Oui, ce n’est pas physique, mais la pression de la mise en ligne, des exigences peu précises ou trop du client, les contraintes de la présentation du site ou des impératifs du langage utilisé et vous obtenez une boule de stress, de pression et de défauts de communication aboutissant à des situations problématiques. Cela, personne ne le comprend pour eux. Combien de fois ma famille m’a sorti :
« mais c’est pas fatigant, il est sur un ordi toute la journée ».

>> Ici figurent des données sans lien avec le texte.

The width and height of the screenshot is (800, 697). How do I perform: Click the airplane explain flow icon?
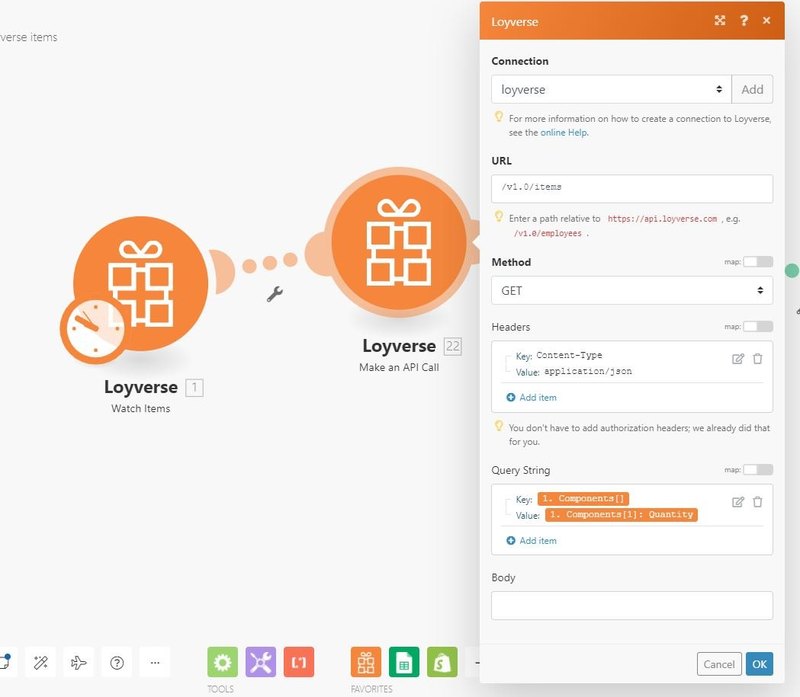pyautogui.click(x=79, y=662)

Un geek pour moi, c’était le cliché classique, un mec maigre pâle solitaire accro aux écrans, ne sachant parler que de trucs hyper compliqués. Mais dans la réalité, il n’en est rien, tout ce petit monde de passionnés et compétents chacun dans leurs domaines respectifs est avide de partager et de compléter leurs connaissances et leur savoir-faire. Parfois à un point difficile à imaginer, cela fait partie de leur ADN. Et ils sont chiants, car s’ils n’apprennent pas, ils deviennent comme des lions en cage.

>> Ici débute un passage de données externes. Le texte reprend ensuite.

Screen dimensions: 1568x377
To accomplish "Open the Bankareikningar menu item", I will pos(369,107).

Ô miracle, la plupart ont une vie sociale, de famille… Bref, le cliché tombe, comme celui de l’infirmière nue sous sa blouse. Oui, vous n’êtes pas les seuls à avoir des clichés sur votre profession.
Encore plus hallucinant, il est branché qualité web, et on est capable de discuter qualité… de soins. J’ai du mal à le croire quand je lui parle de la qualité des soins à domicile que je veux atteindre, et qu’il me répond : j’ai l’impression que tu me décris mon métier. Et le pire, c’est qu’il met des mots sur les questions que je mets sur la qualité des soins.
Mais on est de quel côté en fait ?
Tout cela pour dire qu’il est parfois difficile de comprendre les méandres de ces métiers du web et de l’engagement que cela demande pour rester à niveau dans un milieu où tout évolue rapidement et où la formation se développe tout doucement.
Il est important, je pense, de conserver ce mouvement d’émulation et de partage. Tout cela reste subjectif puisque je suis extérieure à ce petit monde, mais c’est ce que je ressens. L’union fait la force.
Même si, du mon point de vue d’épouse, ce temps-là nous est un peu volé. Bref, même quand on comprend, on n’est pas toujours d’accord malgré tout. Sans blague.